■ Work instruction ■
Set down all of the data exactly. Pictures stay out of the copy.

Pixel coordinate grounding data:
-=-=-
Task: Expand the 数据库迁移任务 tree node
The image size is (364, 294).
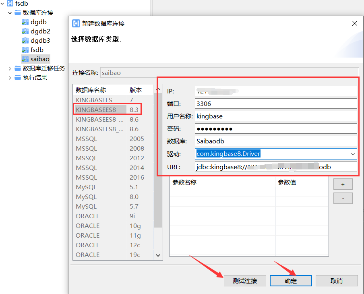Action: pyautogui.click(x=9, y=68)
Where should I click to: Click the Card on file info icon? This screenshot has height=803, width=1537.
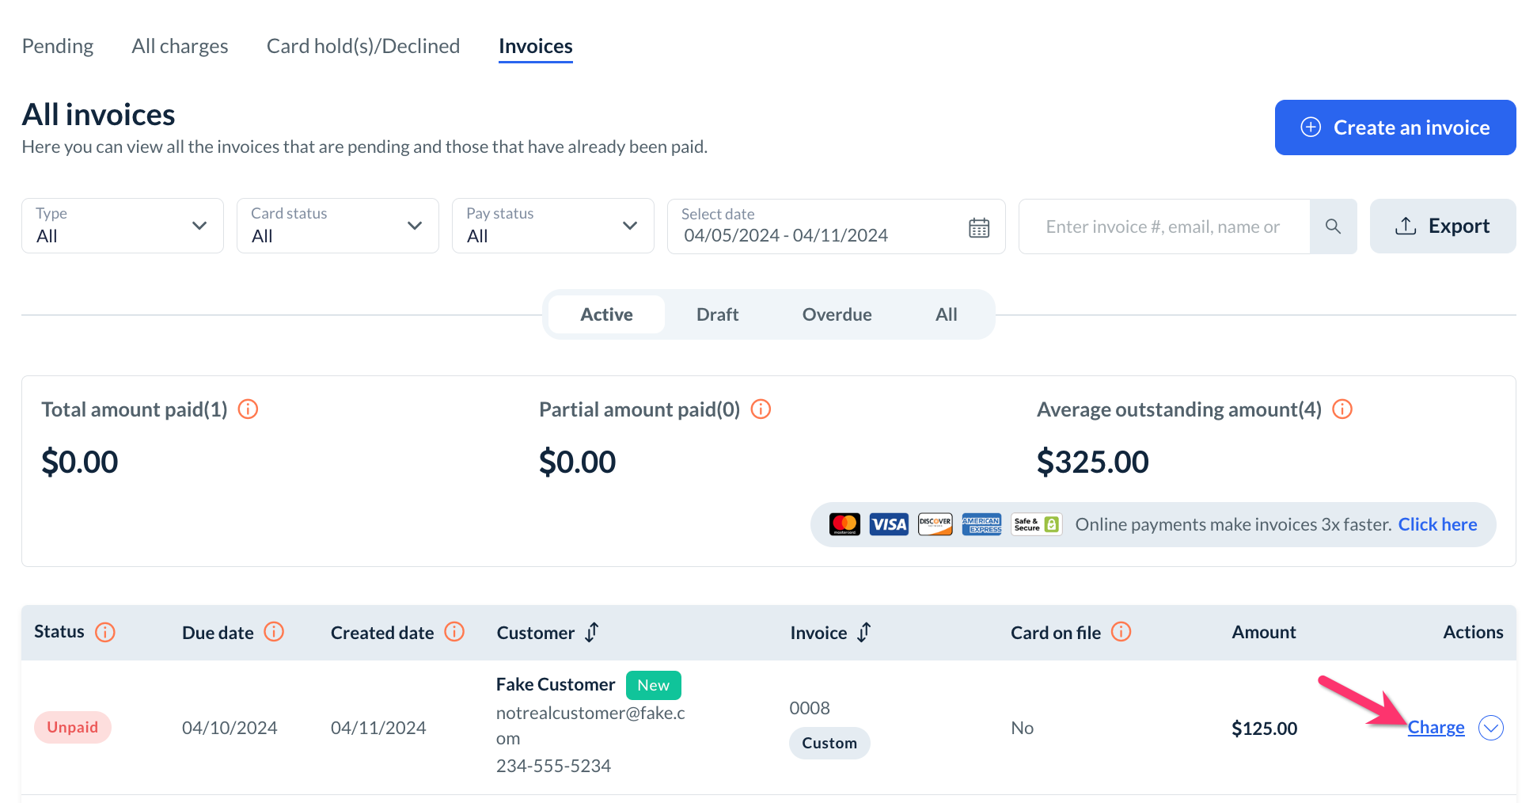(1121, 632)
-=-=-
■ Exercise result ■
Task: Expand the 数据库迁移任务 tree node
The image size is (364, 294).
Action: pyautogui.click(x=9, y=68)
Where should I click to: Click the Card on file info icon? This screenshot has height=803, width=1537.
(1121, 632)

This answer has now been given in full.